There are 12 hours on a clock, and each hour is divided into 60 minutes. Therefore, the hour hand moves 360 degrees / 12 hours = 30 degrees per hour.
In 15 minutes, the hour hand would have moved 30 degrees/60 minutes * 15 minutes = 7.5 degrees.
Step 3: Calculate the position of the minute hand
Since it is quarter to six, the minute hand will be at the 9-minute mark (15 minutes before the next hour).
Each minute mark on the clock represents 360 degrees / 60 minutes = 6 degrees.
Therefore, the minute hand at the 9-minute mark would be at 6 degrees * 9 minutes = 54 degrees.
Step 4: Determine the angle between the hour and minute hands
To find the angle between the hour and minute hands, we subtract the position of the hour hand (7.5 degrees) from the position of the minute hand (54 degrees).
54 degrees - 7.5 degrees = 46.5 degrees
So, the angle between the hour hand and minute hand at quarter to six is 46.5 degrees.
To find the angle between the hour hand and the minute hand in a clock at quarter to six, follow these steps:
1. Determine the position of the hour hand:
- At 12 o'clock, the hour hand is at 0 degrees.
- Each hour mark on the clock corresponds to an angle of 30 degrees.
- The hour hand moves 1/60th of a degree per minute (since there are 60 minutes in an hour and 360 degrees in a full revolution of the hour hand).
2. Determine the position of the minute hand:
- At 12 o'clock, the minute hand is at 0 degrees.
- The minute hand moves 6 degrees per minute (since there are 60 minutes in an hour and 360 degrees in a full revolution of the minute hand).

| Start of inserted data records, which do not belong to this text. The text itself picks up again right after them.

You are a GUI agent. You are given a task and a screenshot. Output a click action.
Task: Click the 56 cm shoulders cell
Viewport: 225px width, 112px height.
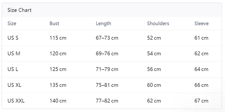(x=154, y=69)
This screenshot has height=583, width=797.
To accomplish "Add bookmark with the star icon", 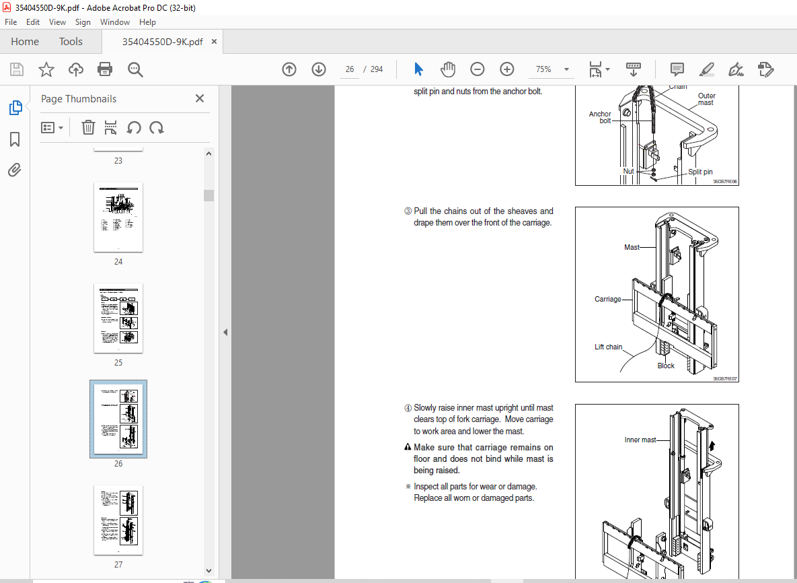I will 46,69.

3. Calculate the total angle between the hour hand and the minute hand:
- Take the absolute difference between the positions of the hour and minute hands.
- Adjust for any overlap (if the hour hand moves ahead or behind the minute hand).
Now, let's apply these steps to the given time, which is quarter to six:
- At quarter to six, the hour hand is close to the 6 mark but not exactly on it. We need to estimate its position.
- The time is a quarter (15 minutes) before 6, so the minute hand is at the number 9.
- The minute hand is at 270 degrees (9 x 30 degrees = 270 degrees).
- The hour hand is slightly past the 5, as it has moved for 15 minutes.
- The hour hand moves 1/60th of a degree per minute, so for 15 minutes, it would have moved 15/60th of a degree, which equals 1/4th of a degree (0.25 degrees).
- Therefore, the hour hand will be at 5.25 (5 plus 0.25) on the clock face.
- To calculate the angle between the hour and minute hands, we take the absolute difference between their positions: |270 - 315.25|.
- The difference is 45.25 degrees.
Therefore, the angle between the hour hand and the minute hand at quarter to six is approximately 45.25 degrees.